A fair number of reported decisions cite Rule 59 or Rule 60 as a vehicle for relief from a confirmation order, though most do so without analysis.4 Other reported decisions discuss motions to “reconsider” or to “modify” confirmation orders without clearly pinning the procedure on any particular bankruptcy rule.5
On closer inspection, there are arguments from statutory construction that confirmation orders in Chapter 13 cases are not subject to relief in the usual ways under Bankruptcy Rule 9023 or 9024. Section 1329 of the Code deals comprehensively with the modification of plans after confirmation.6 Modifying a confirmed plan under § 1329 and altering or amending a confirmation order under Bankruptcy Rule 9023 are redundant in some respects and inconsistent in others. Modification is available at any time “before the completion of payments”7 under the plan; a Rule 9023 motion “must be filed no later than 10 days after entry”8 of the confirmation order. Rule 9023 provides relief to “any of the parties”;9 only “the debtor, the trustee, or the holder of an allowed unsecured claim”10 have standing to seek modification of a plan after confirmation. Alteration or amendment of an order under Rule 9023 can be for “any of the reasons”11 traditionally recognized by equity courts; modification after confirmation is limited to the three specific classes of changes listed in § 1329(a).12
Similarly, Bankruptcy Rule 9024 (Rule 60 of the Federal Rules of Civil Procedure) supports relief from a confirmation order for reasons that overlap some of the modifications contemplated by § 1329, but Rule 60 as modified by Bankruptcy Rule 9024 has different time constraints and its standards are more rigorous in some respects, less rigorous in others, than the tests for modification of a plan under § 1329.13
Relief from a confirmation order under Bankruptcy Rule 9024 overlaps in part but is manifestly different from revocation of an order of confirmation under § 1330. Discussed in more detail below,14 § 1330(a) provides that the bankruptcy court may revoke an order of confirmation on request of a party in interest “at any time within 180 days . . . if such order was procured by fraud.” The only ground stated in § 1330(a) for revocation of an order of confirmation is fraud, and there are no statutory exceptions to the 180-day limit on a revocation request. Rule 60(b) also lists fraud as a ground for relief from a final order, but Rule 60 relief is available for a full year after entry of the confirmation order, and Rule 60 lists many grounds other than fraud for general relief from an order. Section 1330(a) is thus substantially more limited than Bankruptcy Rule 9024, both with respect to the grounds for relief and the time periods within which relief must be sought. That Congress has specifically provided by statute the circumstances under which an order of confirmation can be revoked leads directly to the argument that a bankruptcy rule cannot provide broader or inconsistent relief. Several courts have reached exactly this conclusion.

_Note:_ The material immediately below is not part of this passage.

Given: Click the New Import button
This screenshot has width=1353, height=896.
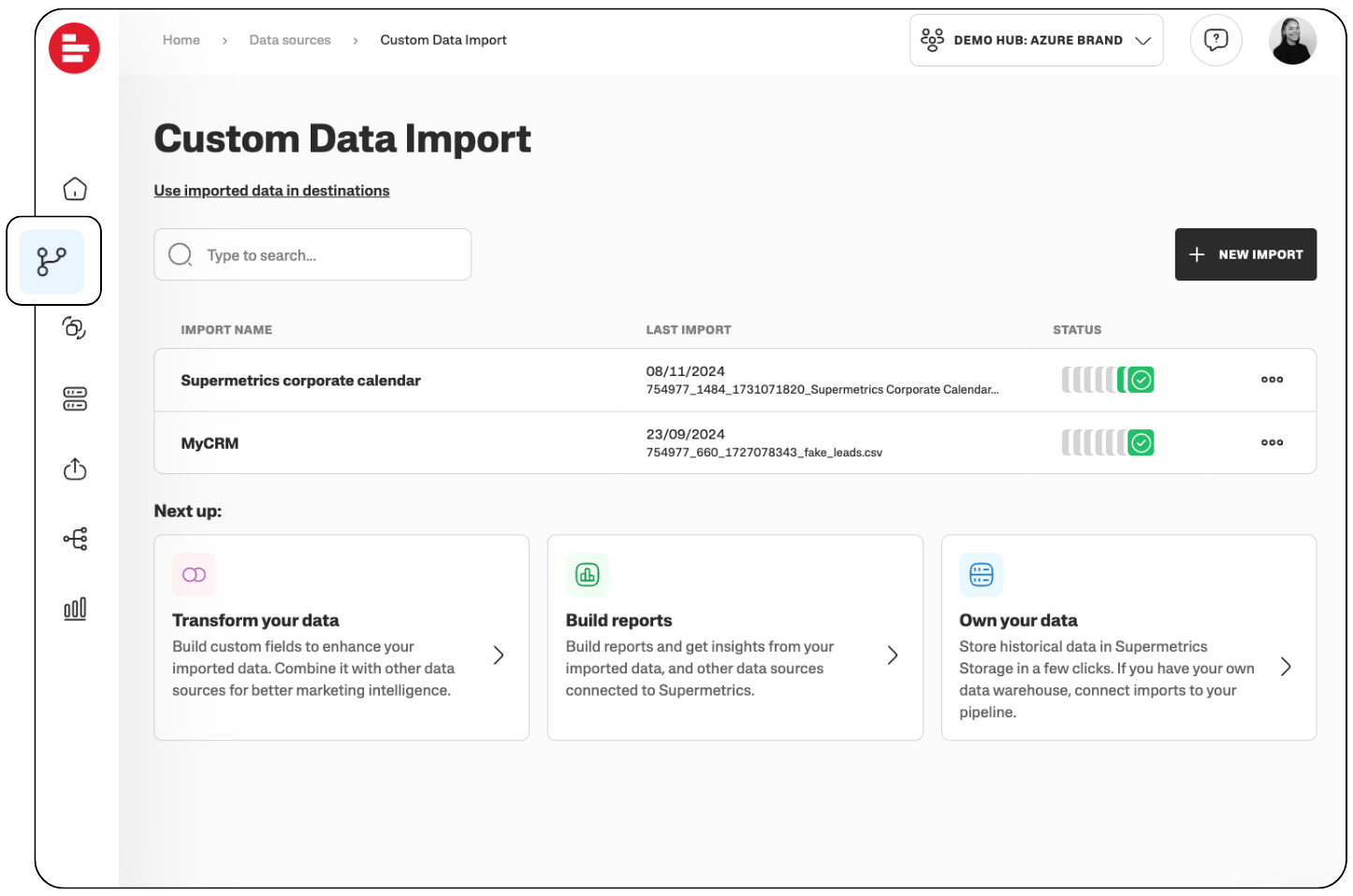Looking at the screenshot, I should pyautogui.click(x=1245, y=254).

In Branchburg Plaza Associates, L.P. v. Fesq (In re Fesq),15 a creditor failed to timely object to confirmation based on a calendaring mistake caused by human error and a computer glitch. After entry of the confirmation order, the creditor argued that Bankruptcy Rule 9024 required the bankruptcy court to consider whether excusable neglect permitted a late-filed objection to confirmation. A divided panel of the Third Circuit disagreed, explaining that Bankruptcy Rule 9024 could not be used to circumvent the fraud requirement in § 1330:
Rule 9024 cannot validly provide [the creditor] with a substantive remedy that would be foreclosed by Section 1330(a). . . . Section 1330(a) establishes fraud as the only permitted ground for obtaining relief from an order of confirmation. . . . Congress intended that reading of Section 1330(a) because it protects the finality of Chapter 13 confirmation orders. . . . Revoking a confirmation order is a measure that upsets the legitimate expectations of both debtors and creditors. Interpreting Section 1330(a) as a limiting provision permits such disruption in only a very narrow category of egregious cases.16
Citing Fesq, the Bankruptcy Appellate Panel for the Tenth Circuit concluded in Mason v. Young (In re Young)17 that a creditor could not use Bankruptcy Rule 9024 to attack confirmation after expiration of the 180-day period in 11 U.S.C. § 1330(a). The BAP elaborated on Fesq, stating an even clearer limitation on the use of Bankruptcy Rule 9024:
The Third Circuit held that § 1330 provides the complete substantive basis for revocation of Chapter 13 confirmation orders. [Branchburg Plaza Associates, L.P. v. Fesq (In re Fesq), 153 F.3d 113,120 (3d Cir. 1998)]. Fesq found that the language of the statute, the context and the background of the Bankruptcy Amendments and Federal Judgeship Act of 1984 as it relates to § 1144, the parallel statutory limitations in Chapter 11 and 12, the case law, and the policy of finality behind the Bankruptcy Code indicated that Congress intended § 1330 to limit all motions for revocation of a confirmation order to those based on fraud. Accordingly, they held that all such motions must be made within 180 days. . . . Rule 9024 cannot grant a substantive right foreclosed by § 1130(a). . . . [Section] 1329 . . . effectively addresses reconsidering confirmation due to new evidence. Importing 60(b) motions for relief based on new evidence via Rule 9024 would be redundant. . . . We hold that § 1330 provides the complete substantive basis for all motions for revocation of confirmed Chapter 13 plans.18
A dissenting judge in Fesq points out that at least the Ninth Circuit has permitted use of Bankruptcy Rule 9024 for relief from the discharge order in a Chapter 13 case notwithstanding that 11 U.S.C. § 1328(e) restricts revocation of a discharge order in a manner not unlike revocation of confirmation orders under § 1330(a).19 The Fesq opinion develops well the many facets of the collision between Bankruptcy Rule 9024 and § 1330(a).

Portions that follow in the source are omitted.